- _WORK INSTRUCTIONS_:
Locate the word "agent" in the material, then show every line that holds it.

-------- RAW DATA --------

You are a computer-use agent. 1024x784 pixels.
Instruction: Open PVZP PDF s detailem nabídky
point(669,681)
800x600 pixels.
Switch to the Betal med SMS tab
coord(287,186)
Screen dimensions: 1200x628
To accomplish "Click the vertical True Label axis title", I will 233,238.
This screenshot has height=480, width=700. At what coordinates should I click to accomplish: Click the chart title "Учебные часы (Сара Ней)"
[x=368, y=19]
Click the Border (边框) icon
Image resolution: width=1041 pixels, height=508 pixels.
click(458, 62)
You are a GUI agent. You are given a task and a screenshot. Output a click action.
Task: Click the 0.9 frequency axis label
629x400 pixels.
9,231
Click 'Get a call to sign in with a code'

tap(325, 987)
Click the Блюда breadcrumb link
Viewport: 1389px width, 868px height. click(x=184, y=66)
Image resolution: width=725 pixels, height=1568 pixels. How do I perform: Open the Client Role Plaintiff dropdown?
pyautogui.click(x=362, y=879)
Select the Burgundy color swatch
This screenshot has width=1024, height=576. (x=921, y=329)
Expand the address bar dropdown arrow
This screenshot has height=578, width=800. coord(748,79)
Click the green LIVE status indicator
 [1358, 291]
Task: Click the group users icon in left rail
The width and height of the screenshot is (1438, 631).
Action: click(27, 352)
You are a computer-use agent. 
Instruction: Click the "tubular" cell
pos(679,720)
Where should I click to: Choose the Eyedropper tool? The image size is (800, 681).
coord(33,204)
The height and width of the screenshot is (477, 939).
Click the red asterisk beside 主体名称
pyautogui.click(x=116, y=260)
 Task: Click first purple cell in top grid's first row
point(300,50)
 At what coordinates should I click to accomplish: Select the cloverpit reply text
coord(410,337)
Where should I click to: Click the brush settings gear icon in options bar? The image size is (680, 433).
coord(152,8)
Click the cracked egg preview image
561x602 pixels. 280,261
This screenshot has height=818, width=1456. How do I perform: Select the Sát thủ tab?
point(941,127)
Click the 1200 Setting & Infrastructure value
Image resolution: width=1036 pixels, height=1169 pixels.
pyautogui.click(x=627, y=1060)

--------

- _EXERCISE RESPONSE_:
You are a computer-use agent. 1024x784 pixels.
You are a GUI agent. You are given a task and a screenshot. Output a click action.
You are a computer-use agent. 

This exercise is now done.